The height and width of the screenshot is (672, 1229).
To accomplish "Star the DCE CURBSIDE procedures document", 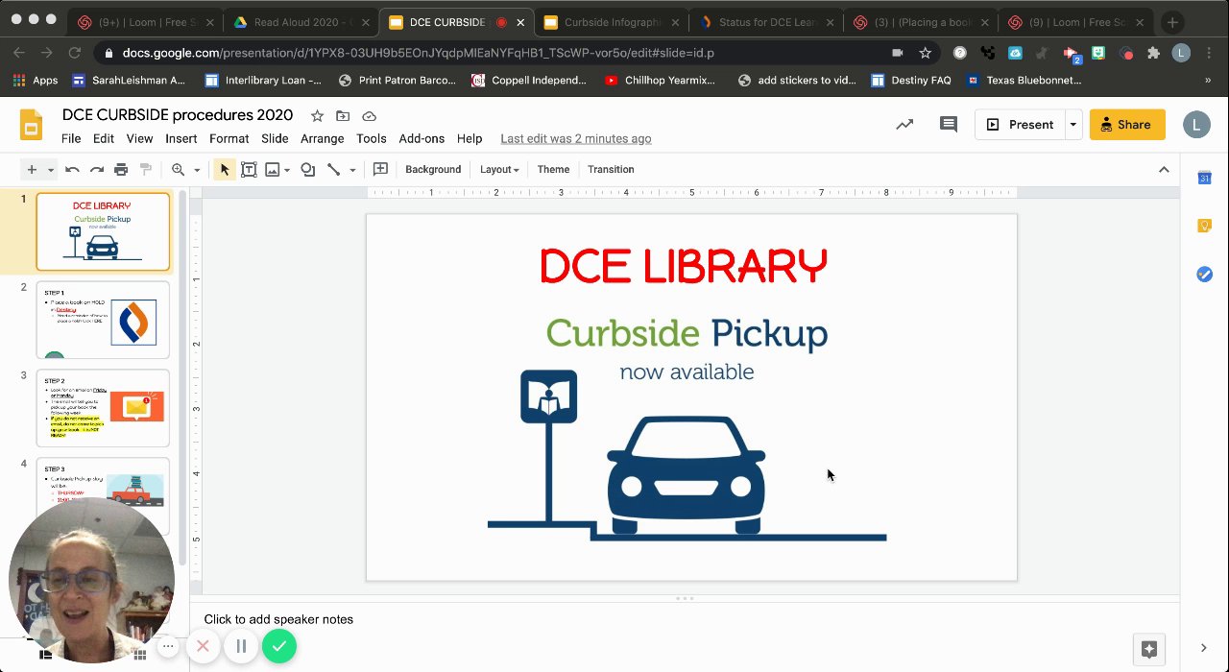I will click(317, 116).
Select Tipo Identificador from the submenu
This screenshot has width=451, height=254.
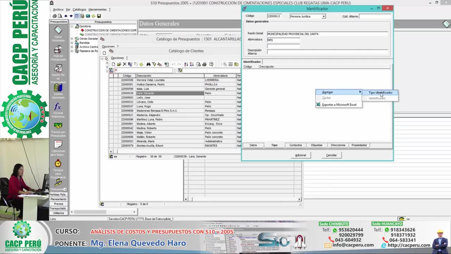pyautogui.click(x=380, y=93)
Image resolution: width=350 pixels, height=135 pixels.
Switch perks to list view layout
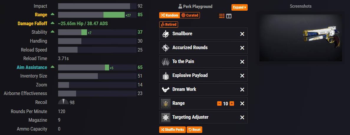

[Problem to work on] Take the line containing "This screenshot has width=451, height=254." and every line after it up to the end of the data, and write them out exactly, without the pictures.

[Answer for this exercise]
This screenshot has width=451, height=254.
pyautogui.click(x=380, y=93)
Image resolution: width=350 pixels, height=135 pixels.
Switch perks to list view layout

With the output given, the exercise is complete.